05月29日 18時01分
天皇皇后両陛下は、6月、宮城県を訪れ、戦後パラオから引き揚げた人たちが開拓して入植した地区を視察されることになりました。
宮内庁によりますと、両陛下は6月17日から2日間の日程で宮城県と山形県を私的に旅行されます。
はじめに蔵王町を訪れ、太平洋戦争の激戦地パラオから引き揚げた人たちが開拓し「北のパラオ」という思いを込めて「北原尾」と名付けた地区に足を運ばれます。
両陛下は、記念碑の前で開拓の歴史について説明を受けたあと、雑木林や竹やぶに覆われた高原を切り開いてつくった牧草地などを視察されます。
4月パラオを訪れて戦没者を慰霊した両陛下は、戦後の引き揚げで苦労を重ねた人たちにも心を寄せていて、子どもの頃に入植し今も「北原尾」で暮らすお年寄りたちと懇談する機会も持たれます。
両陛下は、翌18日には、日本一のさくらんぼの産地、山形県東根市を訪ねて、旬を迎えたさくらんぼ園を視察し収穫も楽しまれます。
このあと、隣接する河北町で、特産の紅花の栽培の様子や染め物の展示を視察するなどして、夕方、東京に戻られます。
宮城県の村井知事は、「両陛下には東日本大震災のあとこれまで4度ご来県いただきました。ご訪問先それぞれの場所で被災者をはじめ県民一人ひとりに心温まるお言葉をかけられる両陛下のお姿に多くの県民が心からの感謝と尊敬の念を抱くとともに、県民にとっても大きな励みになりました。両陛下のご来県は県民にとって大きな励ましと希望を与えてくださるもので大きな喜びです」とする謹話を発表しました。
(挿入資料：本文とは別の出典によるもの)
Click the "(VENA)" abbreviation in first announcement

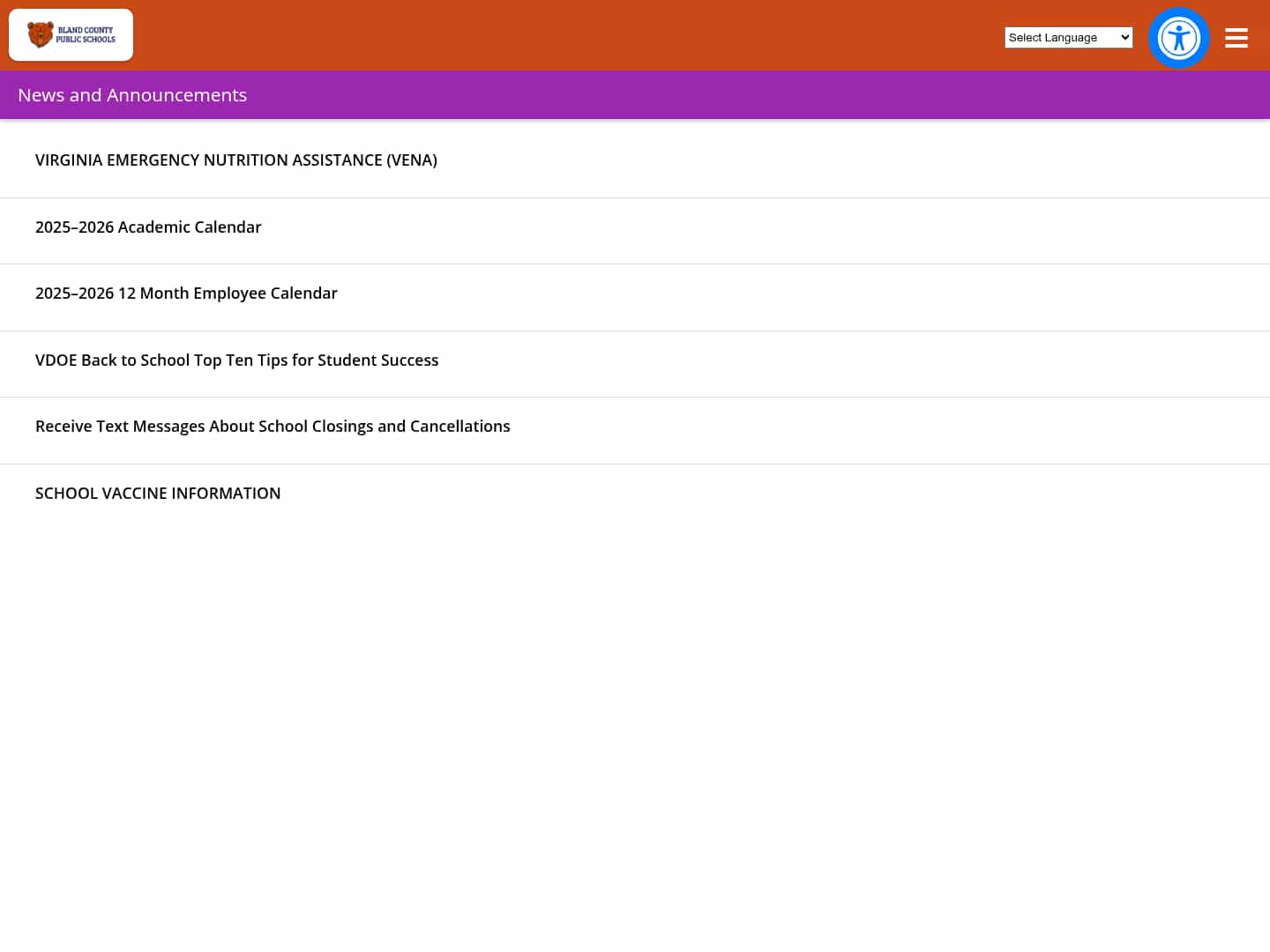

また、戦後蔵王町の北原尾にパラオから家族で引き揚げてきた工藤静雄さん(73)は「両陛下にこんな小さな集落に訪問いただけることに驚いている。戦後引き揚げてきて標高の高い北原尾を開拓するのにもまた苦労して頑張ってきたことを伝えることができればいいなと思っている」と話しています。